Speaker
Description
This study presents projection results for the search of non-resonant Higgs boson pair production via vector-boson fusion (VBF) in the boosted $HH \to b\bar{b}b\bar{b}$ final state, using the upgraded ATLAS detector at the High Luminosity LHC (HL-LHC). The analysis extends the latest Run 2 results obtained with 140 fb$^{-1}$ of proton-proton collisions at $\sqrt{s}=13$ TeV to HL-LHC conditions at $\sqrt{s}=14$ TeV, exploring integrated luminosities up to 3000 fb$^{-1}$. The boosted topology, where each Higgs boson is reconstructed as a single large-radius jet, enhances sensitivity to the quartic Higgs-vector boson coupling modifier $\kappa_{2V}$. The extrapolation employs likelihood scans under multiple systematic uncertainty scenarios reflecting expected detector and theoretical improvements.
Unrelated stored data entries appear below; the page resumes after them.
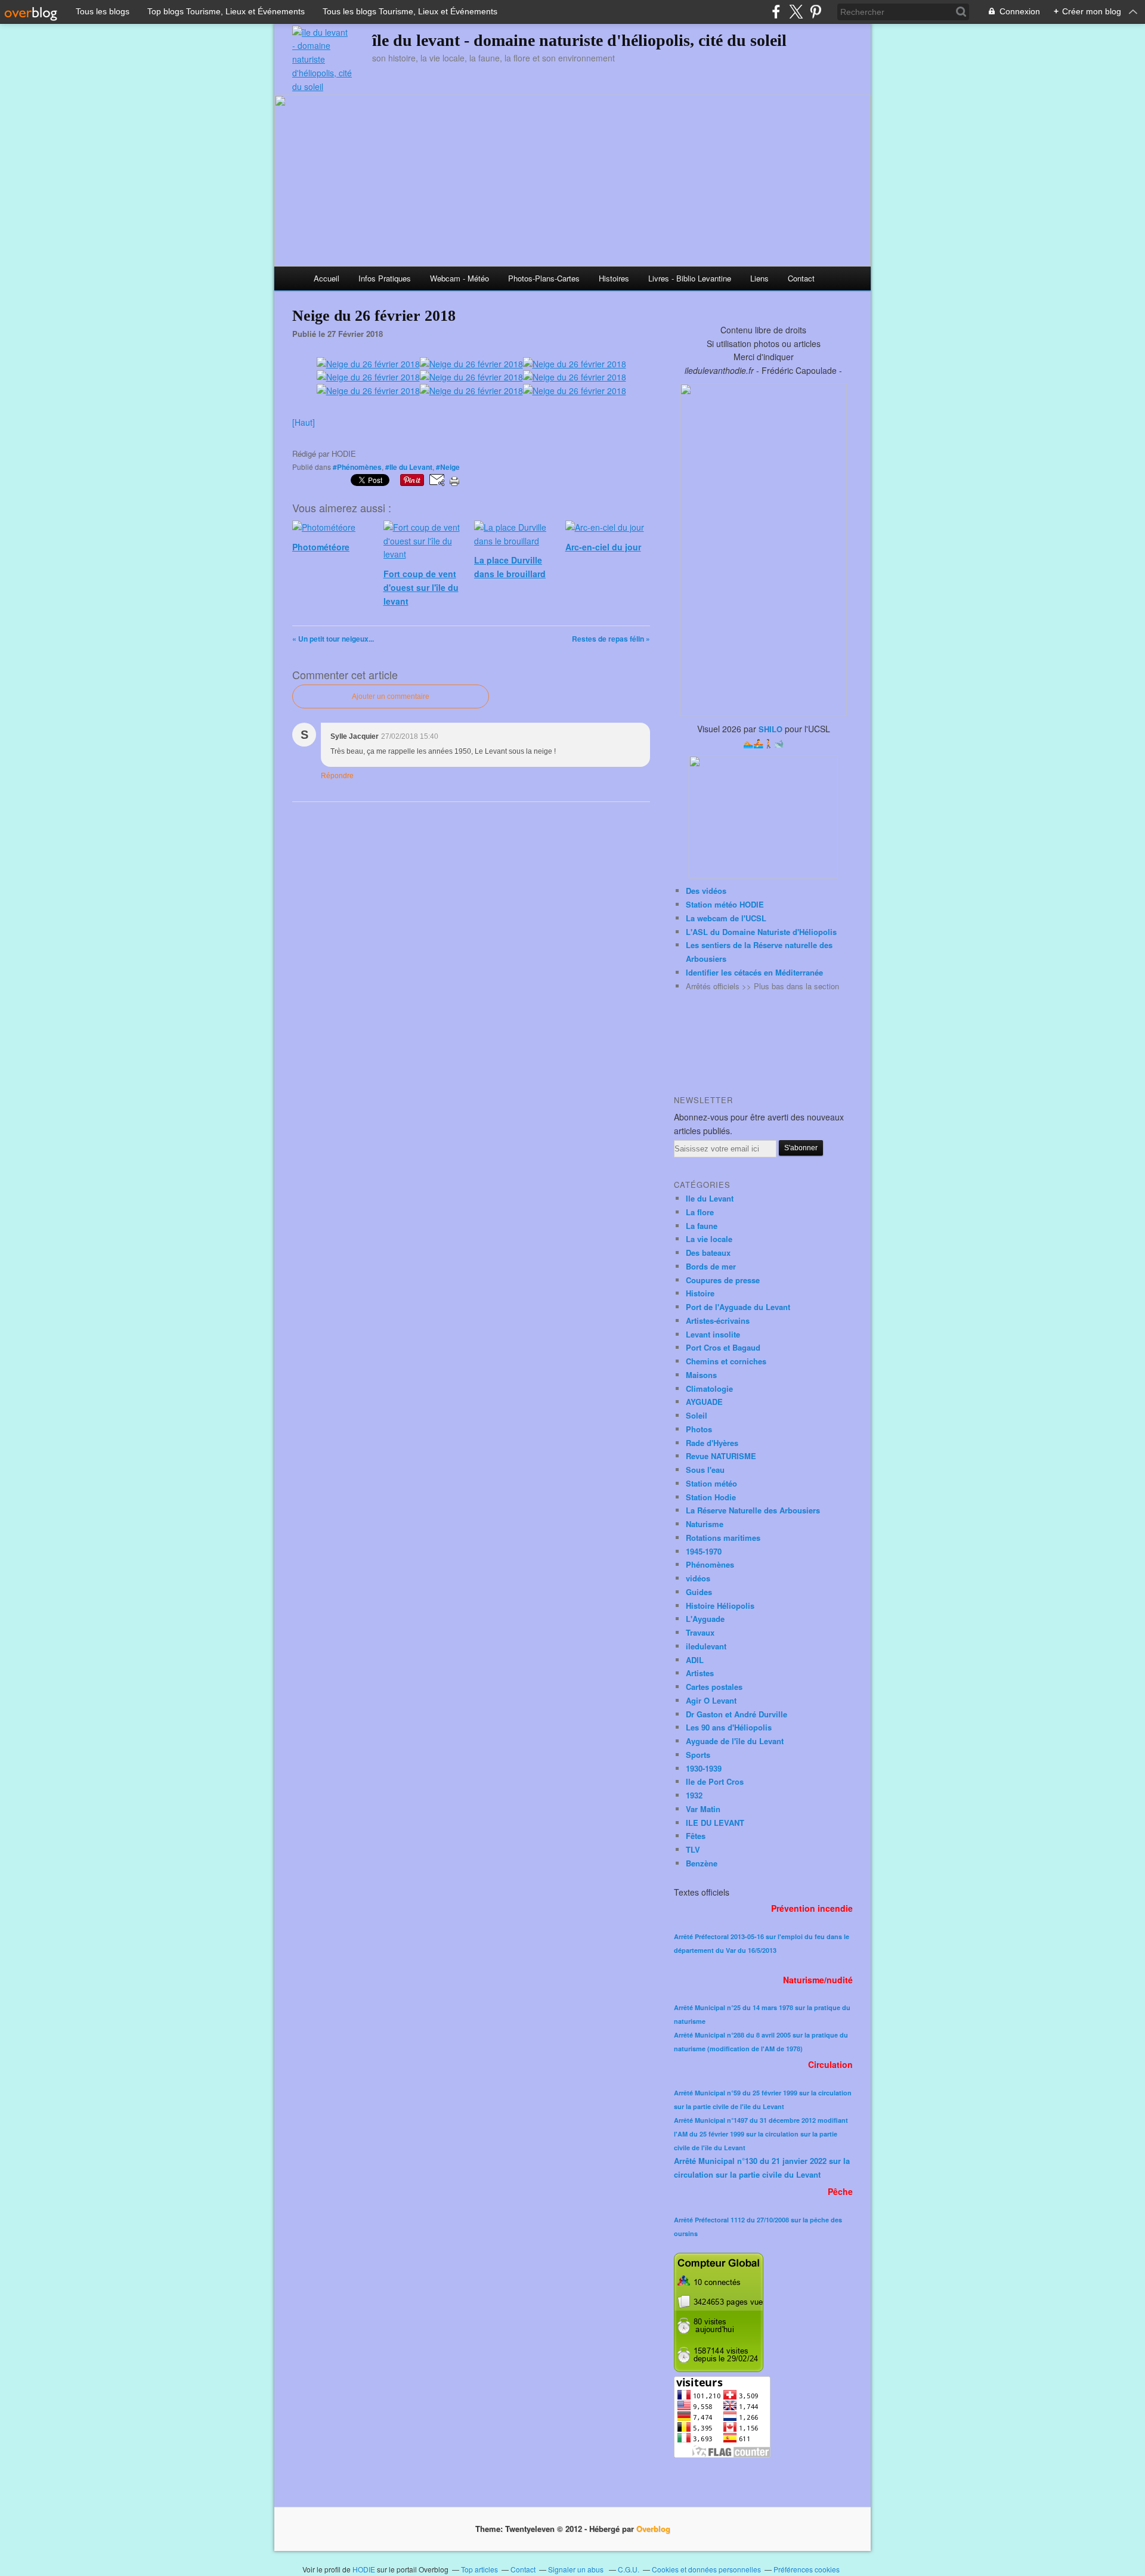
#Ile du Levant (408, 467)
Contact (801, 278)
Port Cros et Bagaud (723, 1347)
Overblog (653, 2528)
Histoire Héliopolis (720, 1605)
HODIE (363, 2569)
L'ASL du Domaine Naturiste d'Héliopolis (761, 931)
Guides (699, 1591)
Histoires (614, 278)
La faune (701, 1225)
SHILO (770, 729)
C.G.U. (628, 2569)
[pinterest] (815, 11)
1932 (694, 1795)
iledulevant (706, 1646)
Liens (759, 278)
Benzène (701, 1863)
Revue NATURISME (721, 1456)
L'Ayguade (705, 1618)
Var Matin (703, 1809)
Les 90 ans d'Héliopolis (729, 1727)
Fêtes (695, 1835)
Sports (698, 1754)
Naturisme (704, 1524)
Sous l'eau (705, 1469)
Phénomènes (710, 1564)
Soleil (696, 1415)
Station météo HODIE (725, 904)
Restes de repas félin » (611, 638)
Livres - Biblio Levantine (689, 278)
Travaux (700, 1632)
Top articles (479, 2569)
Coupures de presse (723, 1280)
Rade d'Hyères (712, 1442)
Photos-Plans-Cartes (544, 278)
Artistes (700, 1673)
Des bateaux (708, 1252)
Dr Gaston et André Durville (736, 1714)
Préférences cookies (806, 2569)
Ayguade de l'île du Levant (735, 1741)
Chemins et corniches (726, 1361)
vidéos (698, 1578)
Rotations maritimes (723, 1537)
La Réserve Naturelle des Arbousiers (753, 1510)
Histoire (700, 1293)
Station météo (711, 1483)
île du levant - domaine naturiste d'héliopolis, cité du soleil (579, 40)
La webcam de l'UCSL (726, 918)
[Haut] (303, 422)
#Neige (448, 467)
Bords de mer (711, 1266)
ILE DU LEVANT (715, 1822)
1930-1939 (704, 1768)
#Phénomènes (357, 467)
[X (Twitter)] (795, 11)
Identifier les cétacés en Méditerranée (754, 972)
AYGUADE (704, 1401)
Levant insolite (713, 1334)
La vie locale (709, 1238)
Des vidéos (706, 890)
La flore (700, 1212)
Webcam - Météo (459, 278)
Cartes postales (714, 1686)
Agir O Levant (711, 1700)
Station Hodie (711, 1497)
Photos (699, 1429)
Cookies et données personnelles (706, 2569)
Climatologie (709, 1388)
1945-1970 (704, 1551)
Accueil (326, 278)
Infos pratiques (384, 278)
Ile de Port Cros (715, 1781)
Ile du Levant (710, 1198)
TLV (693, 1849)
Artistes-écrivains (718, 1320)
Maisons (701, 1374)
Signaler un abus (576, 2569)
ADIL (695, 1659)
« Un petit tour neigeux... (333, 638)
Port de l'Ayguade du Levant (738, 1306)
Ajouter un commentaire (390, 696)
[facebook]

For 3000 fb$^{-1}$, the 68% (95%) confidence interval for $\kappa_{2V}$ is expected to be [0.84, 1.19] ([0.75, 1.27]) in the baseline scenario, and [0.86, 1.17] ([0.79, 1.23]) when only statistical uncertainties are considered. Reducing background-related systematic uncertainties by a factor of four improves the 5$\sigma$ sensitivity region by up to 16%. Additionally, an enhancement of the Higgs-to-$b\bar{b}$ tagging efficiency from 0.6 to 0.9 reduces the $\kappa_{2V}$ interval width by approximately 20%. These results demonstrate that the boosted $HH$ VBF channel will play a key role in probing the Higgs self-interactions and quartic couplings with unprecedented precision at the HL-LHC.